TEXT PROVIDED ▸
○ ○ ○ ○ ○ ○ ○

API and data structure syntax

SQL_API_RC SQL_API_FN
  db2Runstats (
                db2Uint32 versionNumber,
                void * data,
                struct sqlca * pSqlca);

typedef SQL_STRUCTURE db2RunstatsData
{
  double iSamplingOption;
  unsigned char *piTablename;
  struct db2ColumnData        **piColumnList;
  struct db2ColumnDistData    **piColumnDistributionList;
  struct db2ColumnGrpData     **piColumnGroupList;
  unsigned char               **piIndexList;
  db2Uint32 iRunstatsFlags;
  db2int16 iNumColumns;
  db2int16 iNumColdist;
  db2int16 iNumColGroups;
  db2int16 iNumIndexes;
  db2int16 iParallelismOption;
  db2int16 iTableDefaultFreqValues;
  db2int16 iTableDefaultQuantiles;
  db2Uint32 iSamplingRepeatable;
  db2Uint32 iUtilImpactPriority;
  double iIndexSamplingOption;
} db2RunstatsData;

typedef SQL_STRUCTURE db2ColumnData
{
  unsigned char *piColumnName;
  db2int16 iColumnFlags;
} db2ColumnData;

typedef SQL_STRUCTURE db2ColumnDistData
{
  unsigned char *piColumnName;
  db2int16 iNumFreqValues;
  db2int16 iNumQuantiles;
} db2ColumnDistData;

typedef SQL_STRUCTURE db2ColumnGrpData
{
  unsigned char               **piGroupColumnNames;
  db2int16 iGroupSize;
  db2int16 iNumFreqValues;
  db2int16 iNumQuantiles;
} db2ColumnGrpData;

SQL_API_RC SQL_API_FN
  db2gRunstats (
                db2Uint32 versionNumber,
                void * data,
                struct sqlca * pSqlca);

typedef SQL_STRUCTURE db2gRunstatsData
{
  double iSamplingOption;
  unsigned char *piTablename;
  struct db2gColumnData       **piColumnList;
  struct db2gColumnDistData   **piColumnDistributionList;
  struct db2gColumnGrpData    **piColumnGroupList;
  unsigned char               **piIndexList;
  db2Uint16 *piIndexNamesLen;
  db2Uint32 iRunstatsFlags;
  db2Uint16 iTablenameLen;
  db2int16 iNumColumns;
  db2int16 iNumColdist;
  db2int16 iNumColGroups;
  db2int16 iNumIndexes;
  db2int16 iParallelismOption;
  db2int16 iTableDefaultFreqValues;
  db2int16 iTableDefaultQuantiles;
  db2Uint32 iSamplingRepeatable;
  db2Uint32 iUtilImpactPriority;
} db2gRunstatsData;

typedef SQL_STRUCTURE db2gColumnData
{
  unsigned char *piColumnName;
  db2Uint16 iColumnNameLen;
  db2int16 iColumnFlags;
} db2gColumnData;

typedef SQL_STRUCTURE db2gColumnDistData
{
  unsigned char *piColumnName;
  db2Uint16 iColumnNameLen;
  db2int16 iNumFreqValues;
  db2int16 iNumQuantiles;
} db2gColumnDistData;

typedef SQL_STRUCTURE db2gColumnGrpData
{
  unsigned char               **piGroupColumnNames;
  db2Uint16 *piGroupColumnNamesLen;
  db2int16 iGroupSize;
  db2int16 iNumFreqValues;
  db2int16 iNumQuantiles;
} db2gColumnGrpData;

db2Runstats API parameters

versionNumber: Input. Specifies the version and release level of the structure passed as the second parameter data.

○ ○ ○ ○ ○ ○ ○

RECORDS FOR THIS TASK ▸
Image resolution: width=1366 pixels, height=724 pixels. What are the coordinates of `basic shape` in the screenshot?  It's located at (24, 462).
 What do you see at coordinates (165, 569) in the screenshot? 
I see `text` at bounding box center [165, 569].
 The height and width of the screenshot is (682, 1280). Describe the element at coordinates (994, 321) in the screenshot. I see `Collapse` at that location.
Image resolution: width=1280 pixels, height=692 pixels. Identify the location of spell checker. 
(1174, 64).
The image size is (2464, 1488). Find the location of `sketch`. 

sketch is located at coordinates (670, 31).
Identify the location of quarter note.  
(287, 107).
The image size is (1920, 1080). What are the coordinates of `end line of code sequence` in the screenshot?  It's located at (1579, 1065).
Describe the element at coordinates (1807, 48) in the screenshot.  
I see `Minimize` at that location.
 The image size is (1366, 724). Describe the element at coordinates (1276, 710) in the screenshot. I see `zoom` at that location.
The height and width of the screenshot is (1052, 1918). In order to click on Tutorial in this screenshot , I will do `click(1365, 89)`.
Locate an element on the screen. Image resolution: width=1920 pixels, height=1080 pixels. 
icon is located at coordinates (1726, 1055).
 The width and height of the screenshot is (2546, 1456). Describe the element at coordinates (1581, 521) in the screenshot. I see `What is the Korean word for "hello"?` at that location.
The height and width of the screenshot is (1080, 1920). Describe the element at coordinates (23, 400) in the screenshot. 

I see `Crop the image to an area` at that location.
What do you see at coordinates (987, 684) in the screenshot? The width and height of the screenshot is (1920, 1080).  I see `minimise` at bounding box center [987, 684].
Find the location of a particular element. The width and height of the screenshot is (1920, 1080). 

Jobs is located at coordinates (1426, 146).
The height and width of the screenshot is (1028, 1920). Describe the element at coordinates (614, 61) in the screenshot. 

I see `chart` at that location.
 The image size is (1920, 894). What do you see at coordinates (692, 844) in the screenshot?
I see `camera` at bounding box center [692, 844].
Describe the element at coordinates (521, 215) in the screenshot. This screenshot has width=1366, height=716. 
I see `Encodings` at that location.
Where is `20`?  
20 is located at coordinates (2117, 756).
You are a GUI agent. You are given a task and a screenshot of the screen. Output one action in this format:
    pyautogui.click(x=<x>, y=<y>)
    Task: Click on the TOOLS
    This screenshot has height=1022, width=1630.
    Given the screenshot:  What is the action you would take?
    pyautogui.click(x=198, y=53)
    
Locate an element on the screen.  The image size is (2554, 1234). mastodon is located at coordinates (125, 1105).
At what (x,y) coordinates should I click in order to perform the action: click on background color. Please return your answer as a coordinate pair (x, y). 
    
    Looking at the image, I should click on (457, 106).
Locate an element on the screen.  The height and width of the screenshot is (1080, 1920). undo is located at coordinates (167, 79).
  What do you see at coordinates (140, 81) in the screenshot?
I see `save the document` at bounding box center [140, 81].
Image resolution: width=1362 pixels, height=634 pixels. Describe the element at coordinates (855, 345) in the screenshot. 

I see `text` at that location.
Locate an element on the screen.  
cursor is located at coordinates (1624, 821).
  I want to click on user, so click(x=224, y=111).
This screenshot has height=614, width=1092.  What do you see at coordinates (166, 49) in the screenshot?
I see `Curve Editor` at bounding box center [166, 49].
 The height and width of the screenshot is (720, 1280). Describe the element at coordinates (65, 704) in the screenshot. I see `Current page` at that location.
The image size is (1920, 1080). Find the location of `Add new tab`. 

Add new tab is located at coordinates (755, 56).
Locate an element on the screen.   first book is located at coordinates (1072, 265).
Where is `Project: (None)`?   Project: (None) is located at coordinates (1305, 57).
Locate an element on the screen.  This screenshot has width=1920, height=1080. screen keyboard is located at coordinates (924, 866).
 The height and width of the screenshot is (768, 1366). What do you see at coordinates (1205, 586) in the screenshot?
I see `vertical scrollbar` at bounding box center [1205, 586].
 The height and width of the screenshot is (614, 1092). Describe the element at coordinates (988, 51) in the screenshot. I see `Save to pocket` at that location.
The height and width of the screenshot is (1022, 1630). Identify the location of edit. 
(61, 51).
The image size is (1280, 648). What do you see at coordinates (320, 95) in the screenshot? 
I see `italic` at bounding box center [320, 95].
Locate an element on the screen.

○ ○ ○ ○ ○ ○ ○

PARTS OF THE EXERCISE ▸
**a)** In the db2Runstats text, what does the versionNumber parameter specify?
**b)** Quote the records from the line containing "The height and width of the screenshot is (1022, 1630)." through the end of the records, both ends included.
The db2Runstats text and the records have no connection to each other.

EXERCISE RESULTS ▸
**a)** It specifies the version and release level of the structure passed as the second parameter, data.

**b)**
The height and width of the screenshot is (1022, 1630). Identify the location of edit. 
(61, 51).
The image size is (1280, 648). What do you see at coordinates (320, 95) in the screenshot? 
I see `italic` at bounding box center [320, 95].
Locate an element on the screen.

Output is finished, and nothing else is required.